[BEGIN Supplied text]

Chief Rare Materials Catalog Librarian

Library of the Boston Athenaeum

10 1/2 Beacon Street

Boston, MA   02108



Tel:  617-227-0270 ext. 224

Fax: 617-227-5266

www.bostonathenaeum.org







*From:* dcrm-l-bounces at lib.byu.edu [mailto:dcrm-l-bounces at lib.byu.edu] *On
Behalf Of *Chapman,John
*Sent:* Friday, September 04, 2015 10:52 AM
*To:* DCRM Users' Group
*Subject:* Re: [DCRM-L] OCLC's duplicate detection & resolution software:
two questions for the rare and archival materials communities



Richard and Francis,



We are asking if the 1801 cutoff (or the 1901 cartographic exception date)
need to be adjusted, but are not suggesting that it should be earlier. We
would expect that, if a change is agreed upon, the dates would be later.

[END Supplied text]
[BEGIN Raw data]

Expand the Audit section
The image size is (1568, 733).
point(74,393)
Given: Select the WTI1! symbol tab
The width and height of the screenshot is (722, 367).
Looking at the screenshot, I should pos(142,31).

[END Raw data]

_Required task 1_
List every four-digit year mentioned in the mailing-list reply about OCLC's duplicate detection software.
_Required task 2_
Pick up the mailing-list reply about OCLC's duplicate detection software after its last sentence and continue it.

_Expected output 1_
2015, 1801, 1901

_Expected output 2_
We are asking the question of the DCRM-L community to see if there is any
consensus that can be reached about a change, or if the current scheme is
logical and can remain. The context that Richard provided should be helpful
in the discussion.



--

John Chapman

OCLC · Product Manager, Metadata Services

6565 Kilgour Place, Dublin, OH 43017 USA

T +1-614-761-5272





*From: *<dcrm-l-bounces at lib.byu.edu> on behalf of "Noble, Richard"
*Reply-To: *DCRM Users' Group
*Date: *Friday, September 4, 2015 at 10:23 AM
*To: *DCRM Users' Group
*Subject: *Re: [DCRM-L] OCLC's duplicate detection & resolution software:
two questions for the rare and archival materials communities



Quick response: the cut-off for books should, if anything, be later, not
earlier. The year 1801 is arbitrary, as much established as it is in
national bibliographies and the like. It seems to be understood as the end
of the "hand-press period", which is historically not the case. For English
books that would be no earlier than 1820, and for some continental books
even later (I see German books of the 1840s printed direct from type on
handmade laid paper, for instance).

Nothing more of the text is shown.